# 文書の一節
14年の歳月をかけた美しき世界遺産。オーストラリア旅行で外せない「オペラハウス」
「地球のへそ」と呼ばれるウルル、コアラやカンガルーを始めとする特有の動植物たち、グレート・バリア・リーフのような美しいビーチに大聖堂…治安もよく、初めての海外旅行先としても留学先としても大人気の国「オーストラリア」。
そんなオーストラリアを代表する街といえば何といっても「シドニー」でしょう。国土の南東部に位置するシドニーにはこの素敵な国のアイコンがいくつも集まっています。
オーストラリア観光の定番地であるシドニーで、世界中の人々が一目見て「シドニーだな」と認識できるのは「シドニー・オペラハウス」(以下・オペラハウス)ではないでしょうか。地上にありながらも美しい船のような存在感を放つオペラハウスは2007年に世界遺産に登録されています。

# 資料
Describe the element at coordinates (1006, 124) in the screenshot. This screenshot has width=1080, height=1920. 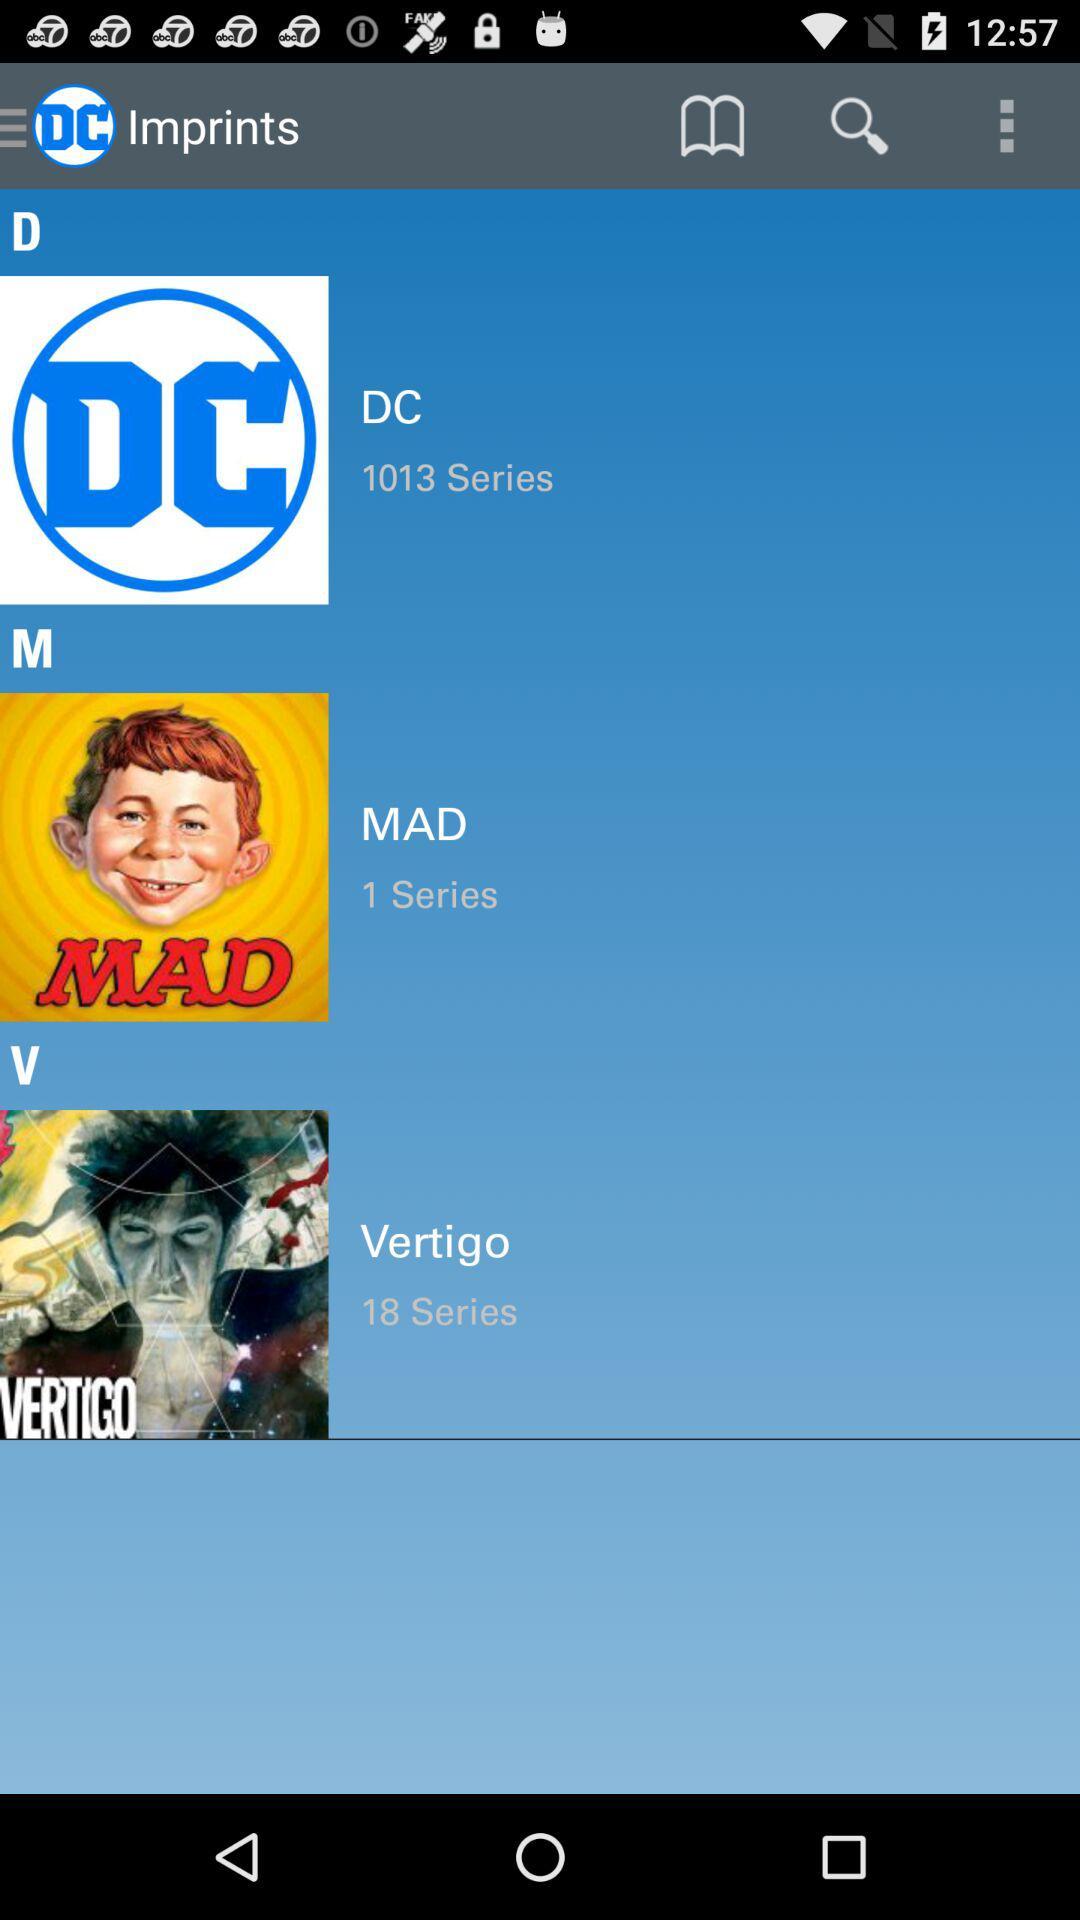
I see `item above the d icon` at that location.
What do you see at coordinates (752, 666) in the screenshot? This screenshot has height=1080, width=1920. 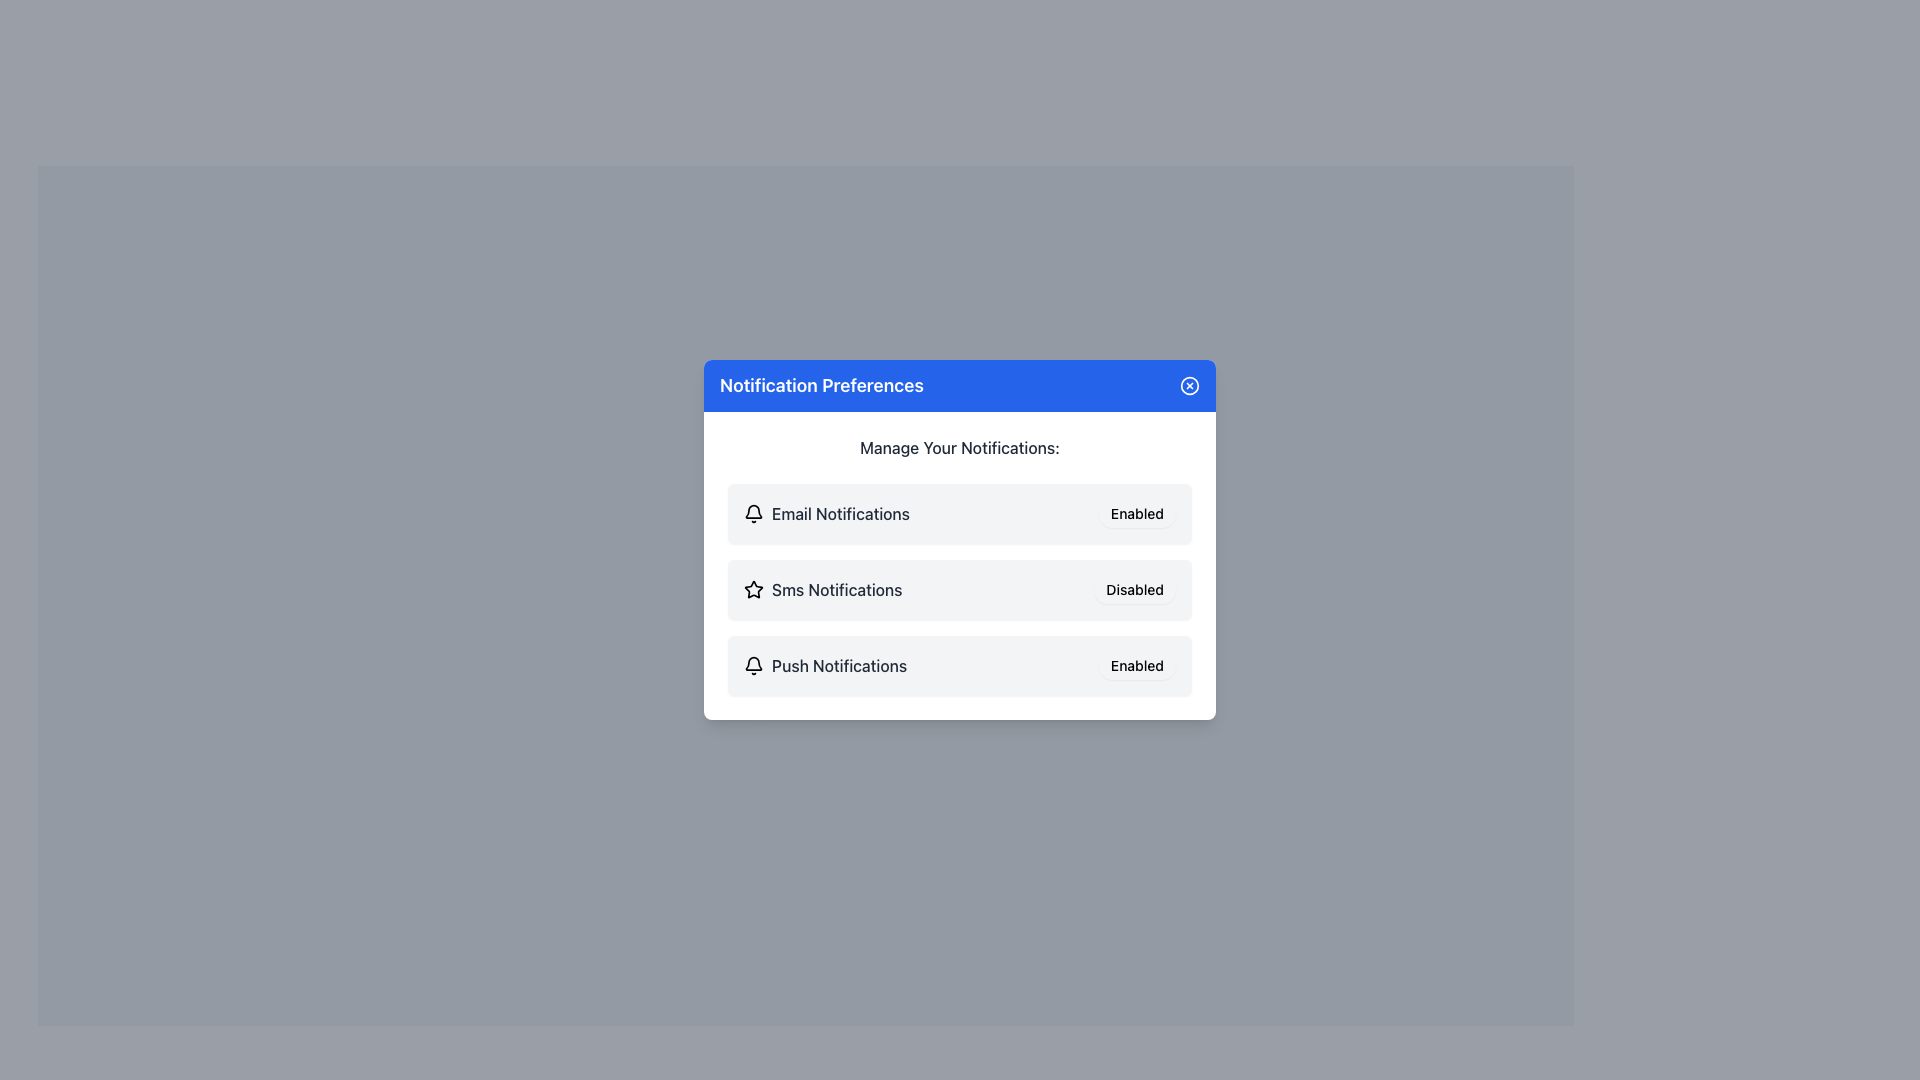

# 課題の要件
a. オペラハウスの紹介文によると、シドニー・オペラハウスが世界遺産に登録されたのは何年ですか。
b. オペラハウスの紹介文から、「そんなオーストラリアを代表す」を含む語句で始まり「世界遺産に登録されています。」で終わる部分を、一字も変えずに抜き出してください。
c. オペラハウスの紹介文を、最後の文に続けて書き進めてください。
資料は本文とは別個のものです。

# 解答例
a. 2007年に世界遺産に登録されました。

b.
そんなオーストラリアを代表する街といえば何といっても「シドニー」でしょう。国土の南東部に位置するシドニーにはこの素敵な国のアイコンがいくつも集まっています。
オーストラリア観光の定番地であるシドニーで、世界中の人々が一目見て「シドニーだな」と認識できるのは「シドニー・オペラハウス」(以下・オペラハウス)ではないでしょうか。地上にありながらも美しい船のような存在感を放つオペラハウスは2007年に世界遺産に登録されています。

c.
20世紀に建築された建物の中で、世界一有名といっても過言ではないオペラハウス。今回はその歴史、魅力、楽しみ方に迫ってみましょう。
目次
オーストラリアを象徴する建物といえば…

真っ白な帆船のような姿、青い海とのコントラストがとても美しいオペラハウス。メディアでも何度も取り上げられるその姿を目にしたことのないかたはいないでしょう。2000年に行われたシドニーオリンピックの際も、シドニーを象徴する風景として頻繁に取り上げられていました。
このオペラハウス、姿形は知っていても実は世界遺産に登録された由緒正しい建築物だということをご存じないかたも多いのではないでしょうか?
オペラハウスは2007年、人の生み出した最高傑作のひとつで後世に受け継ぐべきとの理由から世界遺産に登録されています。誕生してから最短で世界遺産に登録された歴史的な建造物というわけですね。
日本からシドニーへ行くには?
オーストラリア国土の南東部に位置する港町であるシドニー。オーストラリアの国土面積は日本の約20倍!シドニーへは日本から直行便が就航しており約9時間30分から10時間ほどのフライトで到着します。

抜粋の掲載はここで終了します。